Immobilizer bypass in the 2025 Indian Motorcycle Scout Bobber + Tech (Polaris Inc.) allows a physically adjacent attacker to permanently defeat the engine immobilizer by passively capturing a single WCM-to-ECM seed/key exchange. The Wireless Control Module derives its authentication response using a reversible, non-cryptographic operation, meaning the persistent per-vehicle ECM immobilizer secret can be mathematically reconstructed from one captured exchange - no brute force required. Once recovered, the secret enables independent ECM authentication and engine start without the physical key fob, nullifying the immobilizer entirely. No public exploit code has been identified at time of analysis, and no patch has been released; specific protocol details have been withheld by the researcher pending vendor remediation.

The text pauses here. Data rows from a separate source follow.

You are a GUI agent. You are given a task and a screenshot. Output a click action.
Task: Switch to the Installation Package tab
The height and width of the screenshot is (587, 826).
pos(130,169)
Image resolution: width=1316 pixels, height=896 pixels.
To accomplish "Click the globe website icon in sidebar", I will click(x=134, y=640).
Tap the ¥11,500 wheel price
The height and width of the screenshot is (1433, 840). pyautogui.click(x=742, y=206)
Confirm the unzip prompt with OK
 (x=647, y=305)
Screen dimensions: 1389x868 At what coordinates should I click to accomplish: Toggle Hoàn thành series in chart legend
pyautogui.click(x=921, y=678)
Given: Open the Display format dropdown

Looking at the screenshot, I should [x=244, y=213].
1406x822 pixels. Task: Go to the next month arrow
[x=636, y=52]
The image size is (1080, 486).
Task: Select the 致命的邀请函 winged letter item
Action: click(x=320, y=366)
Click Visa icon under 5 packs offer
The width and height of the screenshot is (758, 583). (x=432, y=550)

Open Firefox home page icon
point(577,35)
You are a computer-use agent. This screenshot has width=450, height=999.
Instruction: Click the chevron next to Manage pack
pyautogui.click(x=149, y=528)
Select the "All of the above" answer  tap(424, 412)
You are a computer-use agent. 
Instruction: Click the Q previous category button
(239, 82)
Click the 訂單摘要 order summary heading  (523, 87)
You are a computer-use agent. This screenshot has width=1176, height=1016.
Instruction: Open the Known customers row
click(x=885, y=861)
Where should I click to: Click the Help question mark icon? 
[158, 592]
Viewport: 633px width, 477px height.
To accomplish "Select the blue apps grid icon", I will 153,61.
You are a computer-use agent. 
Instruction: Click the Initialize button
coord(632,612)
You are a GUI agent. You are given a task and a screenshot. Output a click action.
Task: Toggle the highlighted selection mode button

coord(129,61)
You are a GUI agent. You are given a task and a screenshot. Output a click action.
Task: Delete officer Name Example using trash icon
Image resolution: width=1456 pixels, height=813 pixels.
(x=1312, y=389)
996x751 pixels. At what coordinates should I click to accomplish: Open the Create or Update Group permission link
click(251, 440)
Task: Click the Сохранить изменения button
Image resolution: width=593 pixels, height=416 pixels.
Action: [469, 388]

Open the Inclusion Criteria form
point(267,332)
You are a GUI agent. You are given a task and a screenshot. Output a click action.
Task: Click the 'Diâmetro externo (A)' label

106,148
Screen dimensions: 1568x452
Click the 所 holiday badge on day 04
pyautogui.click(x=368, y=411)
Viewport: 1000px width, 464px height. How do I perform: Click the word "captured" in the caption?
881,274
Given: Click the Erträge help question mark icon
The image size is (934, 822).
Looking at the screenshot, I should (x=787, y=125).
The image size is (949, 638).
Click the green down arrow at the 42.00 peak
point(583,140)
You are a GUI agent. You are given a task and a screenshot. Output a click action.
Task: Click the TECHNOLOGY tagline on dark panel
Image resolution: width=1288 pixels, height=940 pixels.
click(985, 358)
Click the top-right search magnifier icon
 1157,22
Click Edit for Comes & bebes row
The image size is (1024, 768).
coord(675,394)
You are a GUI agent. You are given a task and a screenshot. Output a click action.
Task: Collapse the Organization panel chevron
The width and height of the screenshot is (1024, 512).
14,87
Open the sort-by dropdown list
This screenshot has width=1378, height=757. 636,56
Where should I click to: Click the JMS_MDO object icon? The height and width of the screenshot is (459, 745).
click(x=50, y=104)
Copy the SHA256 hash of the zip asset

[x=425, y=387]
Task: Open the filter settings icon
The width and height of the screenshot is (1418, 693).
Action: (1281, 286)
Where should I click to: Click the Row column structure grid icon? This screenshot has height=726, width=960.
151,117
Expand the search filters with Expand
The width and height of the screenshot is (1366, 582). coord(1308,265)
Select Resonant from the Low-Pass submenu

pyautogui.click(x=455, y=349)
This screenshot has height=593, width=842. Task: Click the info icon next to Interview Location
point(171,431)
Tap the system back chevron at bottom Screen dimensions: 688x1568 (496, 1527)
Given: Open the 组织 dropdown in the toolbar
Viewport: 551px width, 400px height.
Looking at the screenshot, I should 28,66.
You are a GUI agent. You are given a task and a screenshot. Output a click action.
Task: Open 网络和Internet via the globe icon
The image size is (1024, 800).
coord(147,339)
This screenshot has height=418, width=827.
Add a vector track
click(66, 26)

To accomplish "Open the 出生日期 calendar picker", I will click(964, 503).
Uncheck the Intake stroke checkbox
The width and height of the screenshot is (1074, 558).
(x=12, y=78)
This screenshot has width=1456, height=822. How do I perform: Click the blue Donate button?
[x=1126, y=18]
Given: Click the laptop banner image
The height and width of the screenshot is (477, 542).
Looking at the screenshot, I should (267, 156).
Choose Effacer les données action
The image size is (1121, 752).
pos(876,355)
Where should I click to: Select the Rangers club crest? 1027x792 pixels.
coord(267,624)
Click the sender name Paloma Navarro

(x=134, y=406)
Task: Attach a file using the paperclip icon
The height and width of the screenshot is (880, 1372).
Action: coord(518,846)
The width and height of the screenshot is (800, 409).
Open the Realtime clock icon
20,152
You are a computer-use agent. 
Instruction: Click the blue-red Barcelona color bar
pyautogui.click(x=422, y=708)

The Wireless Control Module (WCM) in the 2025 Indian Motorcycle Scout Bobber + Tech exposes the user-set vehicle unlock PIN through a fatally weak authentication design in the Infotainment Digital Round display. The display's PIN verification relies on a non-cryptographic computation, meaning a passive observer who captures a single complete authentication exchange from the in-vehicle network can mathematically recover the exact PIN - no brute-force or active interaction required. Reported by ASRG against a product manufactured by Polaris Inc., this vulnerability defeats the motorcycle's primary user-authentication control; it is not listed in CISA KEV and no public exploit code has been identified at time of analysis.